South Africa has tabled a proposal meant to fight Piracy also known as copyright infringement online by placing the responsibility on Internet Service Providers (ISPs).

According to a draft white paper published on the 9th of October 2020 by Minister of Communications and Digital Technologies Stella Ndabeni-Abrahams on 9 October in the Government Gazette, the proposal is a complete change on the rules and regulations that govern the country’s broadcasting industry.

The reason for the proposal is centered around the role being played by the internet and issues surrounding illegal file sharing which have led to a rise in piracy and copyright infringement.

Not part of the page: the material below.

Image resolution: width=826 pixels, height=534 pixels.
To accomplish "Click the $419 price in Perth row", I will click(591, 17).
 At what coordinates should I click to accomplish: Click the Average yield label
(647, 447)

Due to these and other issues, there needs to be legislation that will force ISPs to cooperate with copyright holders and the government in order to run a crackdown on illegal file-sharing as well as illegal streaming services.

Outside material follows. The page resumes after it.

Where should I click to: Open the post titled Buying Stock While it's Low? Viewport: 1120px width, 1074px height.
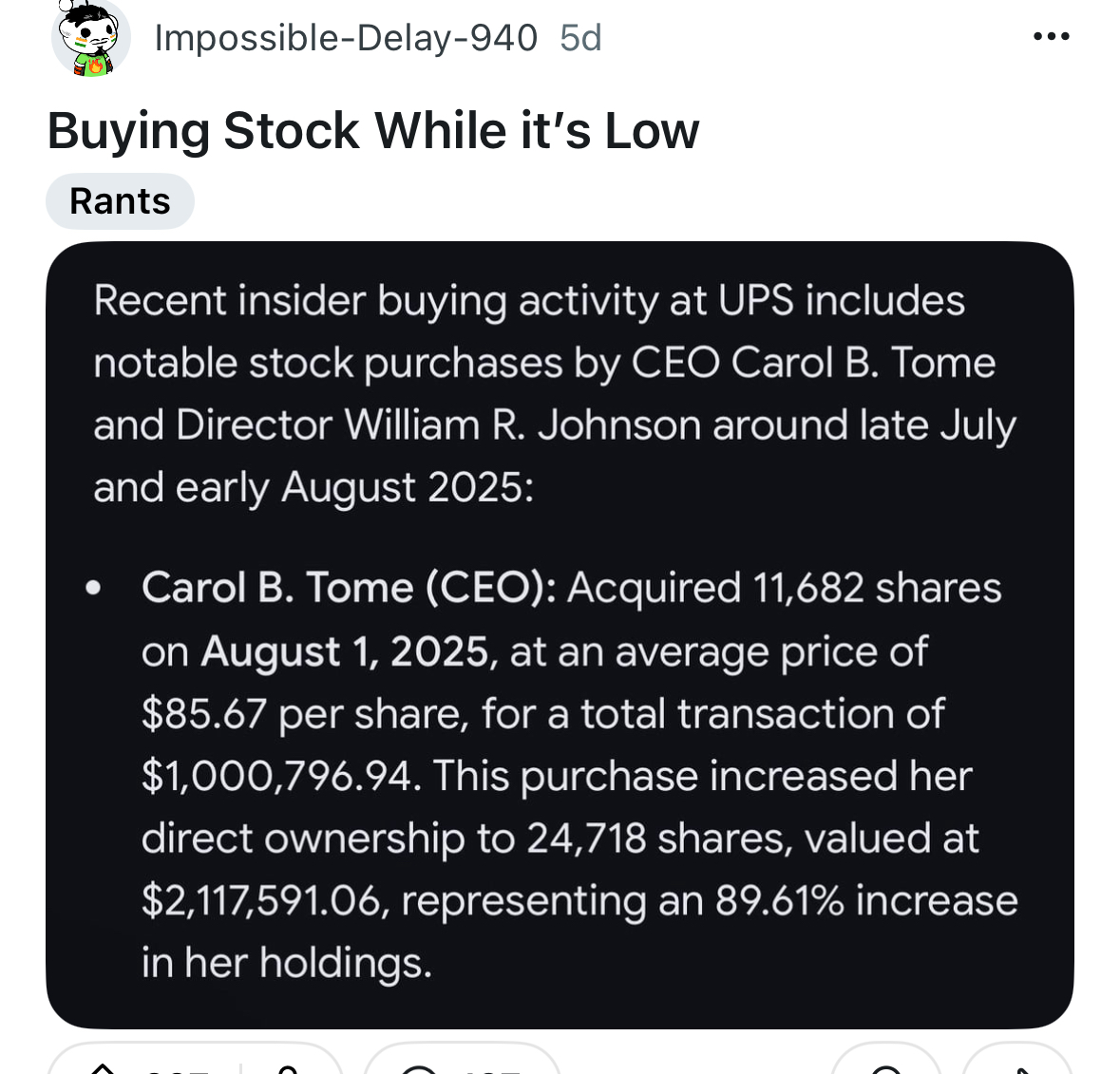click(373, 131)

The draft white paper also states that Piracy is the biggest problem for the South African creative industry as it damages the creative industry as well as the economic contribution of sports events.

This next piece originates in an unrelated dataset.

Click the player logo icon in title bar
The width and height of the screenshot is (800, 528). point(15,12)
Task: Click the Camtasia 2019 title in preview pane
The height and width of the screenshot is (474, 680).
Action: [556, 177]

It is also important to note that piracy has always been a huge problem for developing countries, especially African countries because most of these nations across the continent do have the financial means to put measures in place to protect content creators yet rightsholders heavily rely on revenue generated by the sale of their content.

With the new regulation in place, it will ensure that piracy becomes a problem of yesterday as it allows the internet service providers to monitor the traffic of their subscribers and report and preserve any evidence of copyright infringement or piracy on their network.

There is already the Cybercrimes Bill which was passed by the National Council of Provinces but now awaiting President Cyril Ramaphosa’s signature to become a law. The same bill places an obligation on ISPs to report instances of piracy and preserve any information.

The white paper is titled, “A New Vision for South Africa 2020”, and is still a draft by the Minister of Communications awaiting comments from members of the public by the 30th of November 2020.